— GIVEN TEXT —
▬▬▬

[EM] UK electoral systems "post mortem" discussion on radio
Kristofer Munsterhjelm
km_elmet at t-online.de
Thu Jun 18 12:15:35 PDT 2015
On 06/12/2015 10:47 PM, Fred Gohlke wrote:
> Thank you, James
>
> I particularly appreciate your link to the election results.
>
> I understand the point you are making, and, perhaps oddly, agree that
> the Frome event "doesn't do much for democratic representation of
> voters". However, the "poke in the eye for party politics" should not
> be ignored. I suspect the difference in our views is that I see
> proportionality as an internal quality, not an external one.
Ideally, proportionality *would* be internal. If it were, we could use
single-winner methods to elect a large group of centrists, and each
centrist would be internally proportional, being rather more like a
judge than an advocate for his position. Each centrist would be able to
consider all sides of an issue, weighing the different sides as the
people would, and then come to a conclusion.
However, there are two problems. First, there's a matter of skill in
itself. Being a balanced judge-representative requires considerable
ability on part of the representative - moreso the fewer representatives
there are on the council. They'd have to both be balanced, and to retain
that balance in the face of corruption by power.
Second, election methods provide their own selection pressure. Plurality
selects the largest sufficiently cohesive group (the representative with
a plurality). IRV usually chooses from the strongest wing (the strongest
individuals of the collectively strongest group by Plurality metrics); a
similar logic holds for DAC and DSC.
To put it more briefly: the election method chooses the candidates that
are electable according to a combination of its logic and the wishes of
the people (possibly with imperfect information). Both must be up to the
task in order to elect judge-representatives by ordinary means (that is,
by using an election method as it would be used in an ordinary
presidential or parliamentary system).
Perhaps the advanced systems (Condorcet etc) would be good enough that
you would get internally proportional representatives as above. But I'm
not sure the voters would be able to accurately point out such
representatives to begin with, or would desire that sort of inclusive
centrism. I might be wrong, but if I'm not, then external PR methods
will at least ensure some measure of proportionality; getting internal
proportionality in the sense I mentioned above would then require a more
nonstandard system, not just a change of election methods.

▬▬▬

— TASK REQUIREMENTS —
**A.** In the election methods post, which group does Plurality select?
**B.** From the election methods post, pull out word for word the passage that begins with the words containing "To put it more" and ends with "or parliamentary system).".

▬▬▬

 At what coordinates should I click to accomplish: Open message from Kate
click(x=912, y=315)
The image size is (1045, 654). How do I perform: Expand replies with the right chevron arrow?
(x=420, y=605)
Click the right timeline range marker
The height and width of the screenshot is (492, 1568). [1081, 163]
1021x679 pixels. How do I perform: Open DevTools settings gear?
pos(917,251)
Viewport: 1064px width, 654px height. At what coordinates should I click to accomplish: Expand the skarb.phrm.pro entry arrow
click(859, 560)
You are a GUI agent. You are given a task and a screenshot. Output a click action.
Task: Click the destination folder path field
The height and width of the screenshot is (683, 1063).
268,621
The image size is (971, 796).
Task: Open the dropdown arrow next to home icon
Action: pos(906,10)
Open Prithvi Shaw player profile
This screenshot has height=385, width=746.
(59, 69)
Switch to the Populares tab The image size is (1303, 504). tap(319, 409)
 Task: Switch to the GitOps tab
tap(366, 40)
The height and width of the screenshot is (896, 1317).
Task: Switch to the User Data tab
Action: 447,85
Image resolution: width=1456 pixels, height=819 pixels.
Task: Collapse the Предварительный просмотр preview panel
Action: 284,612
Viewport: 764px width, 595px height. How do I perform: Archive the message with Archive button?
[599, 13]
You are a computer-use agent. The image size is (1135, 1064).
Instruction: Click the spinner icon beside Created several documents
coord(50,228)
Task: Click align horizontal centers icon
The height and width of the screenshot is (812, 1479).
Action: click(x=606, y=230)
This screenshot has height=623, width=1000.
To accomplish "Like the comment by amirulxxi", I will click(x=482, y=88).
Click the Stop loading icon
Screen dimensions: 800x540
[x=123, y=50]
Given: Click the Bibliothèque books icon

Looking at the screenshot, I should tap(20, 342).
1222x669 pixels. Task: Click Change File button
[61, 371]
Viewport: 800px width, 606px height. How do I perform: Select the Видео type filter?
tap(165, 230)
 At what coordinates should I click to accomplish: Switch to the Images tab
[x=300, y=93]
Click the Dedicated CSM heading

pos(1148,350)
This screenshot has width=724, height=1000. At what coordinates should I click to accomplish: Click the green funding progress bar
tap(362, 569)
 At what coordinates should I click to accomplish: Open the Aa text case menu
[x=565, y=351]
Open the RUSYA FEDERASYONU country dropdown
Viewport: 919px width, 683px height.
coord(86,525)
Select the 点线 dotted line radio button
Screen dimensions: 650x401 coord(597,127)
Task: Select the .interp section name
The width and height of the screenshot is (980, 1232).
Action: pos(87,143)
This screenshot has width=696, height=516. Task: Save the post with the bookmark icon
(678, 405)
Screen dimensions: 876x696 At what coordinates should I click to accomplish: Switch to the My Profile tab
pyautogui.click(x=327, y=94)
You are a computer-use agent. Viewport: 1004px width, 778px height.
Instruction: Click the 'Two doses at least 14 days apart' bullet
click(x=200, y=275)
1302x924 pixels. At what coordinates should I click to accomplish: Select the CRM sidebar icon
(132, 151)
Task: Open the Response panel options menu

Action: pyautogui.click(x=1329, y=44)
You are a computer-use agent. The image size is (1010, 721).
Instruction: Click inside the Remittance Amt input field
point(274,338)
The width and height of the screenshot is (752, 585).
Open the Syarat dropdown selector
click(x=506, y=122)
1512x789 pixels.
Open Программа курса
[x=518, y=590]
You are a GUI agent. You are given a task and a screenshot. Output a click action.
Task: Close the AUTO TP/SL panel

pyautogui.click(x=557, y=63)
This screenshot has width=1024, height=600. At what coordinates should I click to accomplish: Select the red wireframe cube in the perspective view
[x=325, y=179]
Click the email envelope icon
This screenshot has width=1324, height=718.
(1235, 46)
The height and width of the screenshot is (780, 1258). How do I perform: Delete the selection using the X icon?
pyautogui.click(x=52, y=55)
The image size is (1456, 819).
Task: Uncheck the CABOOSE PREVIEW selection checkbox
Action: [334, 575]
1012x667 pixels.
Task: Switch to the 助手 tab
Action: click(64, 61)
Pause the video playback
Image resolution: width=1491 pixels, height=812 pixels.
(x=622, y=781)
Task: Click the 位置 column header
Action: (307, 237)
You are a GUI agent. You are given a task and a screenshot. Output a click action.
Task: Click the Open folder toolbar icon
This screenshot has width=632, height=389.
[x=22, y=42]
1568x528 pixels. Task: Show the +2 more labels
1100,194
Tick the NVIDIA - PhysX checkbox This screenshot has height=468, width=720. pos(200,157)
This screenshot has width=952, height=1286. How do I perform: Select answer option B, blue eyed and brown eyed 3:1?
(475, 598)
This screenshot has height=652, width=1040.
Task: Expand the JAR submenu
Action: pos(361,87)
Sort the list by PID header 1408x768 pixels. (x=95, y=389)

▬▬▬

— ANSWERS GIVEN —
**A.** The largest sufficiently cohesive group, meaning the representative with a plurality.

**B.**
To put it more briefly: the election method chooses the candidates that
are electable according to a combination of its logic and the wishes of
the people (possibly with imperfect information). Both must be up to the
task in order to elect judge-representatives by ordinary means (that is,
by using an election method as it would be used in an ordinary
presidential or parliamentary system).